# Récepteur bluetooth pour Focal XS, Est-ce la meilleure solution ?



## - B'n - (13 Février 2021)

Bonjour tout le monde !  
	

	
	
		
		

		
			





Je possède un ensemble 2.1 Focal XS, et je souhaiterais utiliser le dock pour y placer un récepteur bluetooth APTX. Cela me permettrais d'écouter plus facilement la musique depuis mon ordinateur ou mon smartphone.

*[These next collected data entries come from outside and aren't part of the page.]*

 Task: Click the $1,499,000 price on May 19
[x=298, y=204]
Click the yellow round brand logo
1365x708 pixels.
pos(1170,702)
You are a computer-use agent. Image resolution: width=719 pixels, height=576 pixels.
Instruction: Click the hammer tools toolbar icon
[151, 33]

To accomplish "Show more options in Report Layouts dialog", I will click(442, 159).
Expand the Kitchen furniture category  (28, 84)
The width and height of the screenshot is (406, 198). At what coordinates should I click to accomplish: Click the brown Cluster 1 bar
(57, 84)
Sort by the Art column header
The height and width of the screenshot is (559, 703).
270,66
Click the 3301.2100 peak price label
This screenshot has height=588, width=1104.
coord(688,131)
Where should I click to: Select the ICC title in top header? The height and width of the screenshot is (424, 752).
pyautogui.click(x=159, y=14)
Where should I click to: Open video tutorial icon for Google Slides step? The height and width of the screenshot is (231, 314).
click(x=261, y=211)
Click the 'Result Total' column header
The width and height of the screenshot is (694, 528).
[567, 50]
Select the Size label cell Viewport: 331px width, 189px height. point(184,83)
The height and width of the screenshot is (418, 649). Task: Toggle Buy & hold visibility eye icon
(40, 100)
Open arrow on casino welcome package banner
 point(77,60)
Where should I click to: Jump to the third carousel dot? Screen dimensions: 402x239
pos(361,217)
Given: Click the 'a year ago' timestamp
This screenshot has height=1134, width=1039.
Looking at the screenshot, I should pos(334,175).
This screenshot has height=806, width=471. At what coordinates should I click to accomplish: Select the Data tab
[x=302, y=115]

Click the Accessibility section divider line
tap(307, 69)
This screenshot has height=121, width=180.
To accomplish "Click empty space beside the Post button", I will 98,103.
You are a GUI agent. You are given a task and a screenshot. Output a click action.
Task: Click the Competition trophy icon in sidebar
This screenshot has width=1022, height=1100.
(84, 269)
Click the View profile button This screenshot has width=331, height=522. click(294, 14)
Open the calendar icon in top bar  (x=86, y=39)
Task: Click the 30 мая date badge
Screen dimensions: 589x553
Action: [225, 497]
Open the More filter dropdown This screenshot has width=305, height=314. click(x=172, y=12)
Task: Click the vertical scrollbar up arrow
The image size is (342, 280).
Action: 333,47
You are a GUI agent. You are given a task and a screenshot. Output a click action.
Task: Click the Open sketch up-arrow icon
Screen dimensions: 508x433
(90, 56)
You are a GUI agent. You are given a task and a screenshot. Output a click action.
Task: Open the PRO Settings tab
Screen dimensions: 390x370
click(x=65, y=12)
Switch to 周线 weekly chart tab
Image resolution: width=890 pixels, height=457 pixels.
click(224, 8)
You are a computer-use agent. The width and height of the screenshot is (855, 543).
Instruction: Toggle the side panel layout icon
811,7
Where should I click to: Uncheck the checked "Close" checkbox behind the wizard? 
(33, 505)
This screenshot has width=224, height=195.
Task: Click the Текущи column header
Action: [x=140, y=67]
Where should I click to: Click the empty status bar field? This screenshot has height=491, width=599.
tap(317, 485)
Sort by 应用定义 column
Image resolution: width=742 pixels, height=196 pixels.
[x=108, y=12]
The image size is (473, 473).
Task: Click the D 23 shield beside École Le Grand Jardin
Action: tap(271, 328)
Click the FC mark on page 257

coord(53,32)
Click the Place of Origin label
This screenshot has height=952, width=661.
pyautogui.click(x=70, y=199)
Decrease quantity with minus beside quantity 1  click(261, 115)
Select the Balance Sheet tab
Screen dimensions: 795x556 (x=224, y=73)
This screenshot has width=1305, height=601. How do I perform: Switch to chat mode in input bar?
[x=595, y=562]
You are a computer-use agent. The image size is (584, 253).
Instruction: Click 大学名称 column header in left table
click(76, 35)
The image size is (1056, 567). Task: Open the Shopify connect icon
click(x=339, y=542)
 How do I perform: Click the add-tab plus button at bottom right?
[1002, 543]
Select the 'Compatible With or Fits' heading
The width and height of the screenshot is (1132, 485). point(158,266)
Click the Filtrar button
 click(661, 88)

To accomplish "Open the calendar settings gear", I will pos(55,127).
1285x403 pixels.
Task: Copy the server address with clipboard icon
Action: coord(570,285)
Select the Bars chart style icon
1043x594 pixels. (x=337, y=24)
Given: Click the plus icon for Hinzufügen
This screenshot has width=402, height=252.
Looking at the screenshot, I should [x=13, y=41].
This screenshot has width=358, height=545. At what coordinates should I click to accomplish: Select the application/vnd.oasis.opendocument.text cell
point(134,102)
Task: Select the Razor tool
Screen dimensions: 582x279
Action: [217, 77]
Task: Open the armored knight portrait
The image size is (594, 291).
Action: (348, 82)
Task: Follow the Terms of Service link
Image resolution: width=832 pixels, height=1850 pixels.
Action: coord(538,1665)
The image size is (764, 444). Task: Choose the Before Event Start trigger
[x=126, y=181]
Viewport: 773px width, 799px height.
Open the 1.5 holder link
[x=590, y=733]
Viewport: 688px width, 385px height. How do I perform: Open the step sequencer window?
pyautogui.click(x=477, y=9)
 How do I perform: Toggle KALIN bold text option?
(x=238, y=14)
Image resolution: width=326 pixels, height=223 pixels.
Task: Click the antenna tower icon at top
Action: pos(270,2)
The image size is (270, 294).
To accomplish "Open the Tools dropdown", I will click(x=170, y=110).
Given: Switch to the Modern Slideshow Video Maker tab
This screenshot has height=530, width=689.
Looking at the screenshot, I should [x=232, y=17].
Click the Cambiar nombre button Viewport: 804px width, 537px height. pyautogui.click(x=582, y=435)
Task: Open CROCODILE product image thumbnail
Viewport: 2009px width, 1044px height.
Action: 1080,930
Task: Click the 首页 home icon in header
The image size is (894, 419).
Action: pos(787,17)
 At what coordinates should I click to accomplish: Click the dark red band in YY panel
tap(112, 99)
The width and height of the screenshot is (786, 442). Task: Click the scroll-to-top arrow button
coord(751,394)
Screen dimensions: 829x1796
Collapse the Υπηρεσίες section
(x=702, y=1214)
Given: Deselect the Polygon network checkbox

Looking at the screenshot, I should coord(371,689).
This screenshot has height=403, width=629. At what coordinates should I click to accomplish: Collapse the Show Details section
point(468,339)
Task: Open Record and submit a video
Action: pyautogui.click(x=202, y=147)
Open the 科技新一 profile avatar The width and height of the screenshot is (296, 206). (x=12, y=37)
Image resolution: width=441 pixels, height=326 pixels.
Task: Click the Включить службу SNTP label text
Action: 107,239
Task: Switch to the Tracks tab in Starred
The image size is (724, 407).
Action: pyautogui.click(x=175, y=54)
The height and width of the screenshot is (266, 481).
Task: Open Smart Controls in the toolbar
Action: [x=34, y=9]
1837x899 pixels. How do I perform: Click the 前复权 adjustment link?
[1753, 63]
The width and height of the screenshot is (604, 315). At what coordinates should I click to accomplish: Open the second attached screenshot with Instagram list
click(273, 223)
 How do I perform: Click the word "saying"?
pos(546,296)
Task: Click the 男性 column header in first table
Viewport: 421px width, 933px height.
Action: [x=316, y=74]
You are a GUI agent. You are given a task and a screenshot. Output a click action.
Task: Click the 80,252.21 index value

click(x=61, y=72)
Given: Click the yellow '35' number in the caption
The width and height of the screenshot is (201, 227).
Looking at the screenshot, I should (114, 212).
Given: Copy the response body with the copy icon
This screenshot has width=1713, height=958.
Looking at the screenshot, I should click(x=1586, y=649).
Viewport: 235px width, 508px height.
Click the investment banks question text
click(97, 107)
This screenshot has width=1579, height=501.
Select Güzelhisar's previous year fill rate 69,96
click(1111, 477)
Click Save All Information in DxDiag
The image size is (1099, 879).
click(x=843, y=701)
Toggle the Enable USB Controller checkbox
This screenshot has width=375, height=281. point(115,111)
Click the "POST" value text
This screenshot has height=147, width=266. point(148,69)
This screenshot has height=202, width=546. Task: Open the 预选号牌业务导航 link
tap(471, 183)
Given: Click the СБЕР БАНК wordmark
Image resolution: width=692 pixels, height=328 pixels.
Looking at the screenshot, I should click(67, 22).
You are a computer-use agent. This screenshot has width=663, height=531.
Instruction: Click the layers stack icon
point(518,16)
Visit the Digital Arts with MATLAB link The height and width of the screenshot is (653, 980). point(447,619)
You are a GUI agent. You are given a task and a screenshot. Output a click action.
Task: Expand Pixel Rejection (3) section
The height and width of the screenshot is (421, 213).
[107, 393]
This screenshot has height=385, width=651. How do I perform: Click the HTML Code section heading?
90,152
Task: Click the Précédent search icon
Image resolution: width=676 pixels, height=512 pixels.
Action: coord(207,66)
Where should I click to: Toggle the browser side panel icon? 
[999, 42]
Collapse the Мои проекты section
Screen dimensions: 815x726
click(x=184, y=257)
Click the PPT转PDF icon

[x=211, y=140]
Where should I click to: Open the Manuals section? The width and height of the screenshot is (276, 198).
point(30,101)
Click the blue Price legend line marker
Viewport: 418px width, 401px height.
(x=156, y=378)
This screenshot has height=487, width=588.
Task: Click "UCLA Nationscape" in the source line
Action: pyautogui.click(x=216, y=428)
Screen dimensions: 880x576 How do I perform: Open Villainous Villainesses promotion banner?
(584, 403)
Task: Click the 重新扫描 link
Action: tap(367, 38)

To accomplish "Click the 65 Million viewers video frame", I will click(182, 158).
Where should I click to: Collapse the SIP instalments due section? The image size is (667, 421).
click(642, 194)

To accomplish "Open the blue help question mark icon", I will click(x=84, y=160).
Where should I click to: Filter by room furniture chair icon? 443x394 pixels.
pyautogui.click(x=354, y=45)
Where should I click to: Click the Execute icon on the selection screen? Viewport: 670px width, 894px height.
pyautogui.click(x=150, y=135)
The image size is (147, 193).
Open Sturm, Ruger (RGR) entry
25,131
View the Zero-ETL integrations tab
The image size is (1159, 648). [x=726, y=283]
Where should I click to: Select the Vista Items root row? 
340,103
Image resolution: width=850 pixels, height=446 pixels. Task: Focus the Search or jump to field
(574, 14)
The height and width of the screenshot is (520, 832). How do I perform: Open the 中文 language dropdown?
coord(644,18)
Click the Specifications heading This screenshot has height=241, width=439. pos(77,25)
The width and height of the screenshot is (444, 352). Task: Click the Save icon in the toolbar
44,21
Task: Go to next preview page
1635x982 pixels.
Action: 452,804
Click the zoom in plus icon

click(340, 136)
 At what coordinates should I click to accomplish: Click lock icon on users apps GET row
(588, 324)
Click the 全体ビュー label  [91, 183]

Le seul modèle que j'ai trouvé est celui-ci :
https://www.macway.com/recepteur-bluetooth-...eur-dock-apple/

Je ne suis pas expert en bluetooth donc j'ai 3 questions :

Est-ce que je vais y perdre en qualité sonore ?
Y a-t-il un risque de sécurité pour les appareils connectés, sachant que le code de connexion est ''0000'' et qu'il n'est pas modifiable ?
Est-ce c'est pratique à l'utilisation ?

Merci pour vos conseils.


----------



## ericse (14 Février 2021)

Bonjour,
J'utiliserais plutôt l'entrée jack analogique, le bluetooth tu vas y perdre (moins si tu as un tel Android compatible AptX).
Normalement un appareil appareillé ne peut pas en accepter un autre, mais il vaut mieux l'arrêter ou le retirer quand tu ne t'en sert pas, sinon un voisin farceur peut sévir


----------



## - B'n - (17 Février 2021)

Merci pour ta réponse.

Pour le téléphone, c'est un Huawei P10. Il _semble_ compatible (les différents sites ne sont pas d'accord).
C'est quelle norme qu'il faut regarder ? aptX ? aptX LL ? aptX HD ?
https://bluetoothcheck.com/d/huawei-p10

Pour le voisin farceur : si ça ne laisse la possibilité que de me mettre de la musique à mon insu à la limite c'est pas très grave, mais je ne voudrait pas qu'on puisse venir fouiner dans mon Mac via _la passerelle ouverte par le bluetooth…_


----------